If you were hoping my next project would be another autocross car, I am afraid you are about to be disappointed. Life, as it so often does, has taken me in a different direction.
With the CRX gone, I decided to focus all of my motorsports efforts on my other, less talked-about car. To do that, though, I needed a way to keep from putting miles on it while I saved the necessary funds. I needed a daily driver.
Since I work at a car dealer I see no shortage of cars that come on to our lot as trade-ins and lease returns. They range, as you might expect, from “one pothole short of the recycling heap” to near-perfect, “my owner got bored with me after two months” examples. As you might also expect, they sport price ranges to match. Clearly I would need to set myself some criteria. After much consideration, I decided the car must:
— Be $2000 or under
— Be cheap to insure
— Get good gas mileage
— Be in good physical and mechanical condition (with the understanding that the $2000 budget would limit just how good)
— Be interesting
Though they are not in any particular order, this last point was especially important to me since reliable, efficient cars also tend to be catastrophically dull. Just because I want to make my motorsports-focused car more exciting doesn’t mean I want to be bored to death the rest of the time. I guess I just like cars with character.
That combination of criteria, however, proved difficult to come by. A few cars came and went that might have sufficed, but none was interesting enough for me to drive every day.

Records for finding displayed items

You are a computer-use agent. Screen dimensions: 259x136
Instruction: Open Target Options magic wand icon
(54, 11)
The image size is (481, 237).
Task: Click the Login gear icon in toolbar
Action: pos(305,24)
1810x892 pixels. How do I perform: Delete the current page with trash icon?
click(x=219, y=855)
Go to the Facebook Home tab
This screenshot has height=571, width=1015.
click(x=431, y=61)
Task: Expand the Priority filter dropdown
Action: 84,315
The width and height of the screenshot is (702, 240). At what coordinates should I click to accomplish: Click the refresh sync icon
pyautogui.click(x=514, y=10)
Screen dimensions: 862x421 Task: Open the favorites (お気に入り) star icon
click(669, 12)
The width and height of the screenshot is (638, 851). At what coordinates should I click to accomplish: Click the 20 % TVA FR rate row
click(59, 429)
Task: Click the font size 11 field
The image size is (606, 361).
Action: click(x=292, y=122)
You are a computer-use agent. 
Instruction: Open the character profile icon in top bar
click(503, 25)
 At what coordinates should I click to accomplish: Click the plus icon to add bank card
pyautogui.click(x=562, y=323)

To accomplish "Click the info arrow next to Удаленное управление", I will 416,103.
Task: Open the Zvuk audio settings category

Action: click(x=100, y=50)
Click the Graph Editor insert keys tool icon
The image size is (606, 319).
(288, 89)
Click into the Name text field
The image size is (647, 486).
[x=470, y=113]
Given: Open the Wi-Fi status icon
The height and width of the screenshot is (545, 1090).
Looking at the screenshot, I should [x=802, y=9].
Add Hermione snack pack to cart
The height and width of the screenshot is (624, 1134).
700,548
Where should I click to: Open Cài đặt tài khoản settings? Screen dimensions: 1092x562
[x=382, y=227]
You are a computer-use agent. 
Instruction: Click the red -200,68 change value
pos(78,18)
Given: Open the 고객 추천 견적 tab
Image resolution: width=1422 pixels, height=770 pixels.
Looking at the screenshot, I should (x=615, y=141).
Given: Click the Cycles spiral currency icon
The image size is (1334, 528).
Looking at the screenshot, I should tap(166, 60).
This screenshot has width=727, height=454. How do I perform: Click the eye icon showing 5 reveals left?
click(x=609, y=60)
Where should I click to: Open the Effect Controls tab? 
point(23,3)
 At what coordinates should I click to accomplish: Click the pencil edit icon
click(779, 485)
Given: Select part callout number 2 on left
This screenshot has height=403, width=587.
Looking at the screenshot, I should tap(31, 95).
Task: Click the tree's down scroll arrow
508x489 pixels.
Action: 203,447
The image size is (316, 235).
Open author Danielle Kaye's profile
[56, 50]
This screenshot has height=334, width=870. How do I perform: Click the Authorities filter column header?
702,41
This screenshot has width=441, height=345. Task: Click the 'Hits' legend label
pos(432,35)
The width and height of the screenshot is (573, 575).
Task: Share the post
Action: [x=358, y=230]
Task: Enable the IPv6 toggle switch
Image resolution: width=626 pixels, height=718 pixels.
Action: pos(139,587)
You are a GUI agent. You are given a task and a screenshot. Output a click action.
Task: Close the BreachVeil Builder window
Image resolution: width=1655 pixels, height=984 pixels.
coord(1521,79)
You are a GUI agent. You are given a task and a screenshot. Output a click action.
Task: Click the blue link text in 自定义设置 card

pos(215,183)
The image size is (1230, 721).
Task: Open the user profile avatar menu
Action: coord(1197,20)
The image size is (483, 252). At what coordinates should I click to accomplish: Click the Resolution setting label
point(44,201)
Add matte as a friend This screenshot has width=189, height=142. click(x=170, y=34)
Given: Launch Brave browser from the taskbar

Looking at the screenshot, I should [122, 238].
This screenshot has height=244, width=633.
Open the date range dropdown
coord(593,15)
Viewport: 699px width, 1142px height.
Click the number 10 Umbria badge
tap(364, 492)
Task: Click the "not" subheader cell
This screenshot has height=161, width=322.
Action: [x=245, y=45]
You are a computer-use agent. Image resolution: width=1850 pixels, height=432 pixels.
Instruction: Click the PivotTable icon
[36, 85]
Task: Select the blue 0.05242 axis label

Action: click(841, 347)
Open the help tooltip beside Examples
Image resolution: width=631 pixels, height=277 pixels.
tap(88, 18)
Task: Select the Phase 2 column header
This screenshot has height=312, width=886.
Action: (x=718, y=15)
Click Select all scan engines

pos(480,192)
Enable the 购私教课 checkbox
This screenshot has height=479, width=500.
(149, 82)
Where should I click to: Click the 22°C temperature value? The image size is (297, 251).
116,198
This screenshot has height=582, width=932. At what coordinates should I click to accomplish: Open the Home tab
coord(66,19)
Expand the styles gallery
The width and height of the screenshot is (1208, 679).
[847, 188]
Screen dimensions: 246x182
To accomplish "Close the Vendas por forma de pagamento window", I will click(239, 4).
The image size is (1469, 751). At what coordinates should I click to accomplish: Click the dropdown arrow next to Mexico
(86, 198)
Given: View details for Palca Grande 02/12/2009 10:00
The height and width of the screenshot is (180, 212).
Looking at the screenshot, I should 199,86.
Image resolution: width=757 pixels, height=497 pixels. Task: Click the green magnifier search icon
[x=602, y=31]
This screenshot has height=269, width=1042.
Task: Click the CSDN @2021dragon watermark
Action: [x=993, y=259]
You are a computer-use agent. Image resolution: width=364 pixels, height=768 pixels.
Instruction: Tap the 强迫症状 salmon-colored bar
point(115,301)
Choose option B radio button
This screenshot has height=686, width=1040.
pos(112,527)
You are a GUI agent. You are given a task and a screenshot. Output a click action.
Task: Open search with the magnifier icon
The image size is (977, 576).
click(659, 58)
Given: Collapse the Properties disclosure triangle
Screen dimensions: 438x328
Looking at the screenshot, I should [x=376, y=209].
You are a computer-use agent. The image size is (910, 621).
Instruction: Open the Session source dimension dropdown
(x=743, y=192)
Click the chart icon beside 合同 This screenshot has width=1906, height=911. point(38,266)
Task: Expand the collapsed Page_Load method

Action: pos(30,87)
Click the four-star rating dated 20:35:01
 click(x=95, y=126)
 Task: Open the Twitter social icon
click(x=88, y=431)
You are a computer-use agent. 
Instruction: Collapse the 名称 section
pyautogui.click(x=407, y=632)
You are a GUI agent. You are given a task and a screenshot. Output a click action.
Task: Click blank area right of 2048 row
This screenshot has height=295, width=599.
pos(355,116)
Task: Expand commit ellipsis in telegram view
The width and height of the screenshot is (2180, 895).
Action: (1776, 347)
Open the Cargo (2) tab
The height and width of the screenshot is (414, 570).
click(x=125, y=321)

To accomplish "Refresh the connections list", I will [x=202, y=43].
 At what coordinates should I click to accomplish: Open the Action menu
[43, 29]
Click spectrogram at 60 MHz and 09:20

**ACTIONS TO TAKE**
A. Put this sentence from the daily-driver post into Spanish: "That combination of criteria, however, proved difficult to come by."
B. Carry the daily-driver post forward from its final sentence, in the same first-person voice.

**ANSWER LIST**
A. Sin embargo, esa combinación de criterios resultó difícil de encontrar.

B.
The lone exception was a 1994 Honda Prelude that, despite looking a bit rough on the outside, seemed to need nothing more than a little TLC. At first glance it met all the criteria.
Upon closer inspection, though, it needed more than a little TLC. The engine and transmission were leaking oil at a rate that would make the Exxon-Valdez blush, there was shipwreck-level rust on the under-side and, to top it all off, the exhaust fell off while the car was on the lift for inspection.
Not, then, quite the peach I was hoping it would be. Needless to say, I passed on that opportunity and two weeks later my patience paid off.
I should preface by saying that I began my automotive career as a technician for a Volvo dealer before becoming a product specialist for Volvo Cars of North America. Since my parents bought one when I was growing up, Volvos have always fascinated me, for whatever reason. Though I have allowed my career to take me in a different direction, the Volvo brand has always been one I think favorably toward.
So when a 1997 850 sedan appeared on the trade-in lot, I was understandably intrigued.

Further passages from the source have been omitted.